Those of you in Licensing have heard me talk about the difference between compliance and enforcement more than once, but it’s been awhile since I’ve written about the subject.  Some people are confused about the distinction I always make between compliance and enforcement.  They are 2 very different things. Compliance (as it relates to our licensees) means that a facility or person in general accord with our requirements while enforcement is an action that we occasionally reluctantly take in order to get a facility into compliance.

In other words, our goal is always compliance, while we never have a goal of enforcement. The most cost effective way to achieve compliance is to provide clear and understandable customer assistance, provide general education during on-site surveys, set clear expectations of our licensees, and work effectively with our licensees and associations to find out what’s working and what’s not.  At the end of the line, when customer assistance, education and clarity aren’t enough to get compliance on important health and safety criteria, we sometimes need to resort to enforcement actions to move a licensee into compliance.  The bottom line is that it’s the least cost-effective tool in our toolbox.

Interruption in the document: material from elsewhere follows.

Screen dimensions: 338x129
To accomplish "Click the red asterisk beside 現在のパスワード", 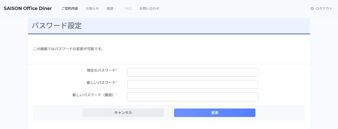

Our licensees understand it too- check out the letter from one of our Behavioral Health Facilities:

“What I wanted to let you know was how much I appreciated the opportunity to have a sanction turn into a positive educational experience.  By allowing us to spend the funds on a training addressing the issues that resulted in a sanction our staff was able to receive a training (from an expert outside of our organization that spoke to their needs.  Using our contractor worked out so well for our line staff as well as our supervisory staff.  The morning addressed the actual OBHL violations – why it is so important to comply with regulations – the purpose – the possible outcomes – how they fit in the chain of responsibility – what can be done to create a more efficient environment.  The afternoon session was for the supervisors.  The trainer has years of experience in the field so she provided a round table discussion to identify areas of improvement and suggestions for implementation of new ideas.  The entire day was extremely well received by staff and supervisors.  Instead of “slapping hands” it turned out to be a day of learning and growth.”

That’s the team we all need to be on!